Mark Brunswick; Staff Writer
January 19, 2001, Friday, Metro Edition
Copyright 2001 Star Tribune
Star Tribune (Minneapolis, MN)
January 19, 2001, Friday, Metro Edition
(HENNEPIN COUNTY, Minn. -- A sheriff’s captain who worked so much overtime that he was the second-highest-paid employee in the department has been disciplined for working an outside job without proper authority and improperly scheduling other workers in his division so that they could work more overtime.
Capt. Rod Nelson, who has since left the Sheriff’s Office to work as an attorney for a private law practice, was found to have violated six departmental rules.
Nelson, a 23-year veteran and head of the office’s civil division, worked 4,751 hours of overtime from 1994 through 1998, more than any other county employee. He was part of a Star Tribune story on overtime in the sheriff’s department in 1999.
An internal-affairs investigation and grievance that followed publication of the story were completed last month. Nelson was suspended without pay for five days. He left the department before the punishment was imposed but was still being paid for accumulated vacation time. He filed a grievance over the discipline, and in an agreement reached last month, the department restored three days of the suspension.

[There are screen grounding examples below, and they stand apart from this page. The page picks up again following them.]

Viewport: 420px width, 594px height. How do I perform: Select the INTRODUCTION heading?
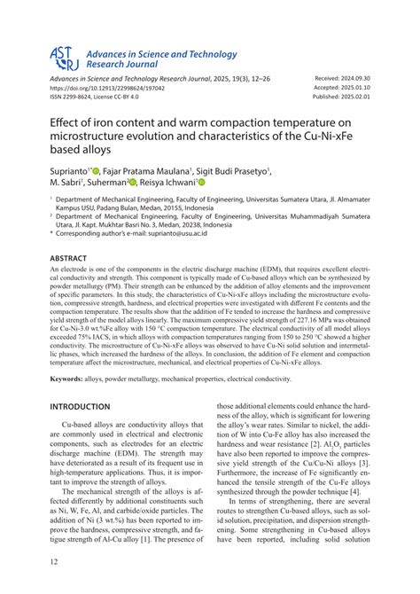pos(86,407)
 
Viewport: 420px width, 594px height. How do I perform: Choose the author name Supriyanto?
pos(74,169)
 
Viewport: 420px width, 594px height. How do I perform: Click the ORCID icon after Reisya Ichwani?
pos(201,183)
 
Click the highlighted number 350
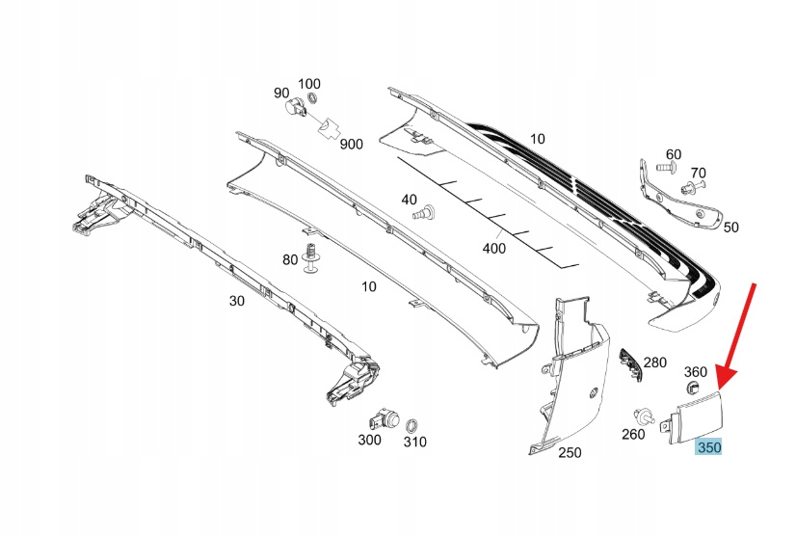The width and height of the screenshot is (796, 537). pos(709,447)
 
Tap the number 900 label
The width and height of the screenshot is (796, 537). pos(351,144)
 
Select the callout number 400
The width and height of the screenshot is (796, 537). pos(493,248)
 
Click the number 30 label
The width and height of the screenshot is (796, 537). pos(237,301)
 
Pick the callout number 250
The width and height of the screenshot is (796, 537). pos(570,452)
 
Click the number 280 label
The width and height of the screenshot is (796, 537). pos(655,362)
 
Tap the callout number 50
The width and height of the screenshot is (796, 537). pos(730,228)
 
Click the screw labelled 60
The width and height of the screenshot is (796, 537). pos(665,169)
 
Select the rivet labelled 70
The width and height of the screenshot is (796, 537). pos(692,186)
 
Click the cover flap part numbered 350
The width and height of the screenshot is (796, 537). pos(694,416)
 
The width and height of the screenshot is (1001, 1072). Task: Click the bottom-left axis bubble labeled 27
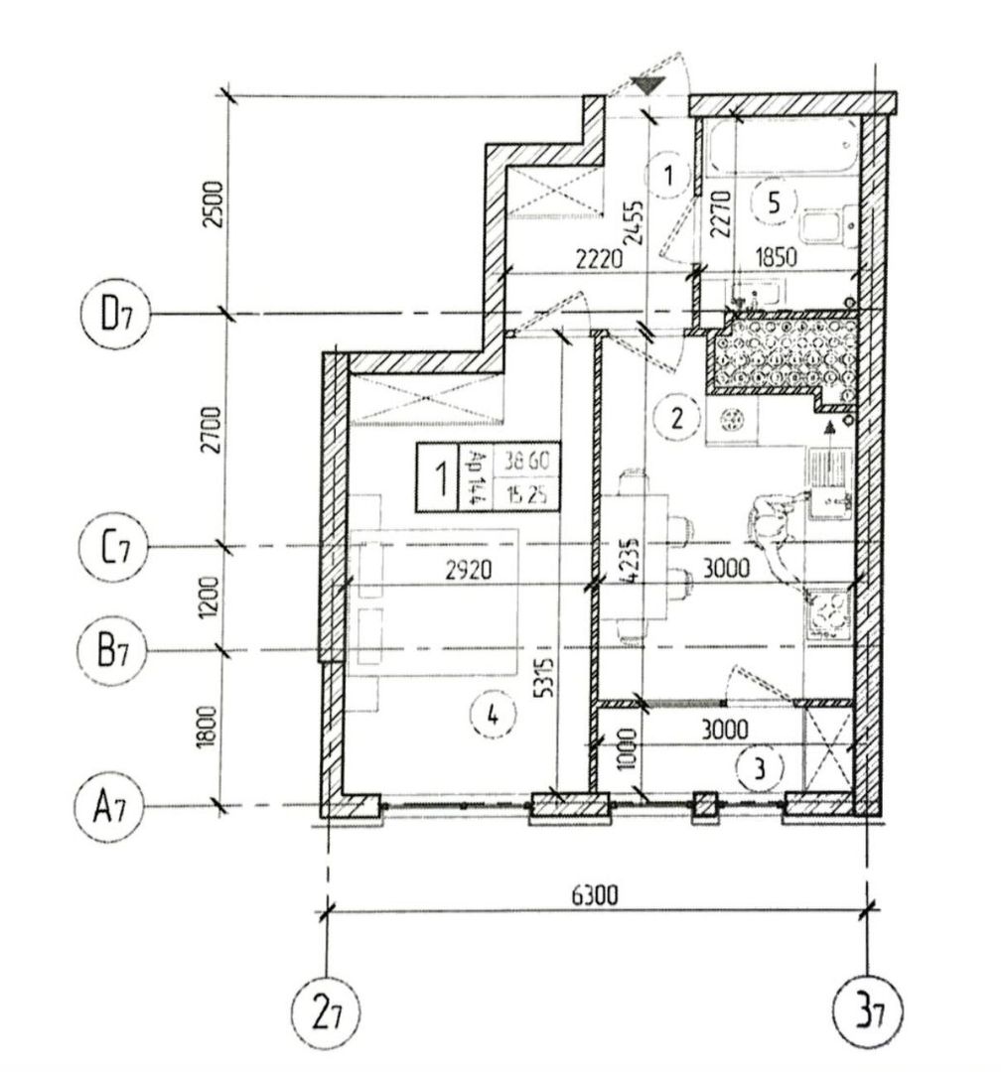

Nelson described the discipline as “a witch hunt” and said many of the infractions he was accused of were approved by sheriff’s department administrators to address staffing crunches at the jail.
“I didn’t do anything wrong; in fact, it was just the opposite,” he said. “People would call from the jail or the courts and they needed staffing, so I would try and help them out.”
According to a disciplinary letter sent to Nelson, the internal investigation found that he had allowed his staff to split shifts to accommodate overtime work outside the division; that he had failed to get approval to work an outside job despite a previous disciplinary action, and that he had permitted a sergeant working for him to work more than 93 hours of overtime in a two-week pay period, an amount regarded as excessive. He also was found to have improperly used a county take-home car.
“You have not acted in the best interest of your employees or the Sheriff’s Office,” said the letter, signed by Inspector Phil Weber. “Supervisors should lead by example. You have done a disservice to your staff and the reputation of the Sheriff’s Office.”